The fourth project, “Tastes and sounds of food and memory” ("Suoni e Sapori del Cibo e della Memoria" in Italian), was conducted during the 2015–2016 school-year and involved 30 students from the Arte Bianca Institute of Neive in Ferrero di Alba (province of Cuneo). The students were involved in a 6-week training course designed to provide them with the fundamentals of the anthropology of food and anthropology of migration, the methods for ethnographic research, interview, and collection of life stories, and the development of a questionnaire designed to highlight the link between individual life stories of migration and involvement in the food industry. The students were requested to conduct the interviews in French, English and Italian, with young gastronomy graduates from the University of Gastronomic Sciences and activists of the Slow Food network. The project results were presented as three distinct documentaries screened at three conferences held in Neive on March 10 and on May 3 and 31 as part of the “Sa & So” initiative.Footnote6

This article reflects systematically on the findings from these individual projects,Footnote7 and on the data independently collected by the author by means of interviews conducted with the participants and their mentors, as well as the ethnographic observations in schools about relational dynamics among the participants (Gobbo & Gomes, Citation2003).

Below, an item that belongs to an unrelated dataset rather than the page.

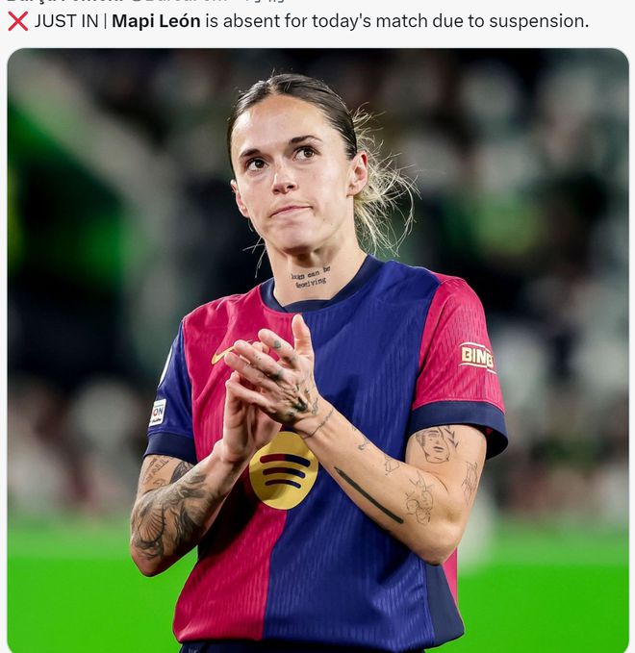The width and height of the screenshot is (635, 653).
Task: Click the Bing patch on the sleeve
Action: 477,358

Public Space and Cultural Diversity

“At school, it seems to me that nobody cares about who I am, where I come from… it’s not a problem, but sometimes I’m sad about that”. These words epitomize the experience of a first-generation migrant teenager who took part in the “Food through four eyes” project. Other participating boys and girls expressed the same feeling, marked by a sense of indifference and separation from the other students, rather than by phenomena of discrimination or opposition. “I don’t remember cases of ‘stupid’ jokes or other discriminatory behavior among the students,” one of the Orbassano teachers stressed. These statements by the Neive teachers highlight how, in everyday classroom life, the cultural element did not appear to be a cause or a reason for conflict between students. “There might be small groups, sometimes held together by the same culture, but throughout the years the groups change, mix on the basis of likes and dislikes…” another Neive teacher stated.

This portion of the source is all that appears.